German 30 year bunds yield 0.6%. Investors are inured to insultingly low yields, but somehow this still shocks. The ECB defines price stability as inflation “…below, but close to, 2% over the medium term.” Assuming it averages 1.5%, investors are accepting a negative real return virtually in perpetuity.
French energy company Total (TOT) issued perpetual bonds at 1.75%, to buyers who are apparently satisfied with never earning a real return on a corporate credit.
Germany’s ten year yields are -0.05%. Could their 30 year bonds one day join them in negative territory? Japan’s ten year yield is -0.08%. U.S. ten year treasury yields of 2.4% are profligate by global standards.
There is some logic to accepting negative returns over the short term. You can only stuff so much currency under the mattress. But the point of investing is to preserve purchasing power. Somehow, bond investors have become trapped by inflexible thinking into self-destructive actions on a vast scale.
Asset allocations that rely on a split between equities and fixed income persist in maintaining some bond exposure even while loss of purchasing power is guaranteed. Clearly, tens of billions of dollars in assets has accepted this. The stewards of this capital retain a rigid adherence to portfolio diversification. Since falling yields have supported positive returns on bonds through capital appreciation, maintaining bond exposure hasn’t caused visible losses, for now.
Perhaps there’s a principal-agent problem here. The certain knowledge that an investment will lose money should cause an investor to change her selection. Self-evidently, if the purpose of saving is to consume tomorrow, when you know your purchasing power will be lower, perhaps you should consume more today and not save as much. If your career is buying bonds for clients, you’re unlikely to promote radical thinking.

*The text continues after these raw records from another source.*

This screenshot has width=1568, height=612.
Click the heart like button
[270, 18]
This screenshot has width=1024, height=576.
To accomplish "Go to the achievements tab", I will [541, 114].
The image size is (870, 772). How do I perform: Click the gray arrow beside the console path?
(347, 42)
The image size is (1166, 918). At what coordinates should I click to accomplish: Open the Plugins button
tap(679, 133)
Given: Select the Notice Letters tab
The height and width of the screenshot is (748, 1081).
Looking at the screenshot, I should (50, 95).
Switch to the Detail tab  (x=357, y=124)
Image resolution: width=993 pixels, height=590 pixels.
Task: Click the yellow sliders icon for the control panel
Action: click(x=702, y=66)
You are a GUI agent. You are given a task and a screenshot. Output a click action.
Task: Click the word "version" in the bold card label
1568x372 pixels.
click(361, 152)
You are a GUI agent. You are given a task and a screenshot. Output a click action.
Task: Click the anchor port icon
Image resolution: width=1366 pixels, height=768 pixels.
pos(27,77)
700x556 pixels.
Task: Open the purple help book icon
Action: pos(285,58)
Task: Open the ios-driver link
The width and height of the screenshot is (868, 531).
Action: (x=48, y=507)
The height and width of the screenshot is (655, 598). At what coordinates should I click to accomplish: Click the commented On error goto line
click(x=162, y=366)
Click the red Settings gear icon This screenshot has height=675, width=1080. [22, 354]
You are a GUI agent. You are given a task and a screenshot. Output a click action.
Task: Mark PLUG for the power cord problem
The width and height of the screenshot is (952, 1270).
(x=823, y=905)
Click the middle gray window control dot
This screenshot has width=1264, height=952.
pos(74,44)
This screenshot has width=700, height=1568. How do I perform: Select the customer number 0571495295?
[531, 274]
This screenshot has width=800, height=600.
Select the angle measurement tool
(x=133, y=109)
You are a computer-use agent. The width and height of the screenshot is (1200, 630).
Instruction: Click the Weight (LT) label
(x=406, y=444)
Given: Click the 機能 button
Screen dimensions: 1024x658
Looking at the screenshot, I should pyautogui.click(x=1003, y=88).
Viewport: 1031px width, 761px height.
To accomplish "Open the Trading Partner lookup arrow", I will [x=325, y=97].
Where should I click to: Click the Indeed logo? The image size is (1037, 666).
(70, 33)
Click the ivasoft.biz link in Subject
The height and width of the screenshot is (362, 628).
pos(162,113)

The Equity Risk Premium favors stocks over bonds. This is true even though S&P500 2019 consensus earnings forecasts are being revised down. The current $168 forecast is down $10 since October, and puts the market’s P/E at around 17. But bond yields have also fallen, which has maintained equities’ relative attraction.
We’ve often illustrated the wide spread between the earnings yield on the S&P500 and bond yields by showing how little money invested in stocks could generate the same return as $100 in ten year treasury securities. Today, only $15 in the S&P500 would match the return on $100 invested in ten year treasuries at 2.4%, assuming (1) 5% dividend growth (which is the long-term historical average), (2) an unchanged S&P500 yield in ten years, (3) unchanged tax policies, and (4) that the other $85 is invested in a money market fund at an average yield of 1%.
A German investor fleeing the tyranny of low domestic rates for the U.S. would have to hedge the currency risk, which thanks to the magic of interest rate parity would precisely eliminate the yield advantage. But German stocks yield 3%, a substantial advantage over ten year Bunds.
Bund yields are negative because short term securities are even more negative. Two year German bunds yield -0.63%. To some degree, investors in long term bunds are fleeing even worse short term yields. The example above using equities and cash to achieve the return on ten year bunds still works though. Assuming cash rates of -1.0% for ten years, a 23/77 split between German stocks and cash would achieve the ten year Bund return of approximately 0%. This assumes no dividend growth, which is a highly conservative assumption and would suggest the DAX finish the decade where it started. Just 2% dividend growth improves equity returns and lowers the split to 14/86.
Returning to Total and their perpetual bonds – energy has been a miserable sector and is cheap, as regular readers know. Energy infrastructure offers dividend yields of 6% or more, with distributable cash flow yields above 10%. The buyers of Total’s 1.75% perpetual bonds prefer this to the 5.2% dividend yield on its stock. There’s too much money in bonds struggling to find an adequate return.
Although central banks have been substantial participants in global bond markets since the 2008 financial crisis, plenty of commercial buyers are also investing at current yields. They’re exhibiting a remarkable lack of intellectual flexibility. When returns are certain to leave you poorer, it’s time for some fundamental questions about the purpose of investing. Bond investors will probably have to endure a couple of years of steep losses before making that assessment. By then, the folly of investing in debt at today’s yields will be completely obvious and too late to correct.